Remember how I wrote that my NPD husband had gone thru each and every one of my storage boxes? And how he needed to fondle each item and then repack the boxes? (Creepy, yes, I know…) Well, he also left notes on some things. For example:
This is a joke poem that my boss gave to me in college, c.1987. My NPD spouse found it, placed it in this golden frame, and left a note on it. I thought the poem was really funny because it exposes how completely unreasonable women can be to their mates. It’s so close to truth and reality that it still makes me laugh. It’s a funny poem.
The narcissist’s lovenote:
Alas, not a ‘joke’ for Womyn Rebekah. She, in a very non-Judaic, non-Episcopalian, non-Wiccan, non-Buddhist way, truly believes, and tries to live her life, like this (provided a man coughs up the money to do so.)
Let me explain. Driftwood did not write these notes for me. No, he wrote them for his future day in court, when he would be able to stand before a judge and PROVE that I had abused him. I know this because he used to tell me about his court fantasy frequently. The narcissist believed that he was being abused (by me), and this poem was a piece of evidence. It proves that I abused him because I kept it.

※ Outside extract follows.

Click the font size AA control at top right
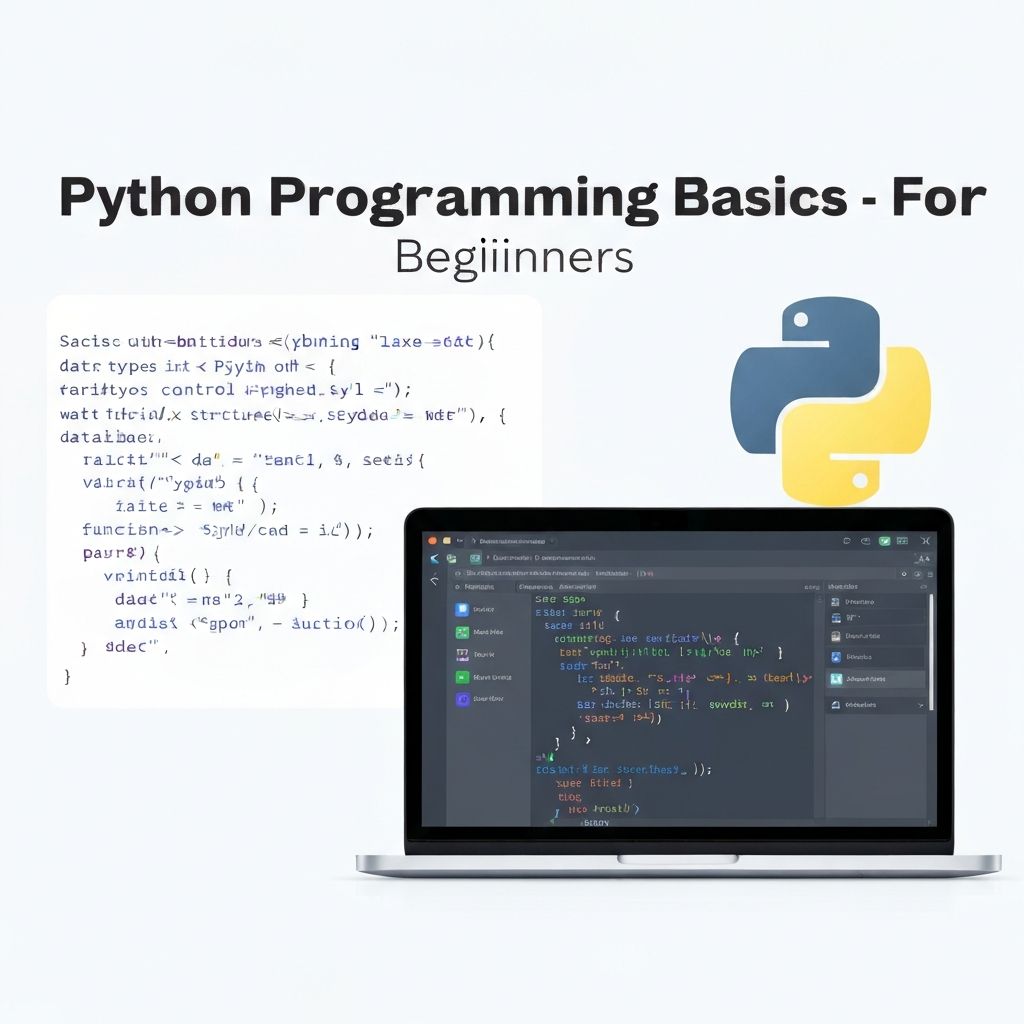 coord(924,559)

Cognitive dissonance is when reality does not line up with your belief system, and it creates emotional discomfort and frustration. Driftwood believes that he was abused. He searches thru all my belongings for proof. He labels the evidence that he has collected in preparation for the trial that he hopes will vindicate him. To him (the mentally disturbed), he cannot understand why he cannot find proof among my private papers of the obvious conspiracy to destroy him, a conspiracy that includes my friends, my family, and my coworkers because he knows that everyone is out to make him look bad. He keeps searching and searching thru my things because he is driven to show the world how abused he has been. Also, the narcissist is proud of himself for being the victim who withstood it all because one day, one day, he would get justice in a court of law.
However, the reality is that he is mentally disturbed. There never was a conspiracy to make him look bad. The Anti-Driftwood Group did not have secret meetings on the first Tuesday of every month. The reason he usually came out publicly looking like an ass was because of his own behavior. He freely chose to behave badly and people who cared about me saw it. That’s the conspiracy. Also, there is no court of law where married people can go to prove who is right and who is wrong. But it is a really fun fantasy! People would line up around the block to get in.
The worst aspect of the narcissist’s delusions of being abused is that they are contagious. The more energy he put into proving how bad I was, the more I wanted to retaliate and prove that he was the bad guy, “the crazy one”. Our war of emotional violence grew as we each tried to get outside confirmation that one of us was crazy and wrong. This sick struggle for validation turned out to be one of the things that connected me to the narcissist and kept me in the marriage. I wrongly thought that if I could win the war and convince him that I was not abusing him, then maybe he would stop abusing me. Meanwhile, he believed that he could prove that I was part of a conspiracy to make him look bad. And this struggle lasted for years until I finally moved out.
The answer is to quit struggling. No-one will EVER be able to convince a narcissist that their behavior in marriage is cruel and unreasonable. You need to get out. You need to save as much money as you can and run. Run, run, run. Then go No Contact. It is the only way to win. But I thank him for the lovenotes in my belongings. They remind me just how bad I had it when I was with him. Bye-bye, narcissist. Now I can validate myself, thank you.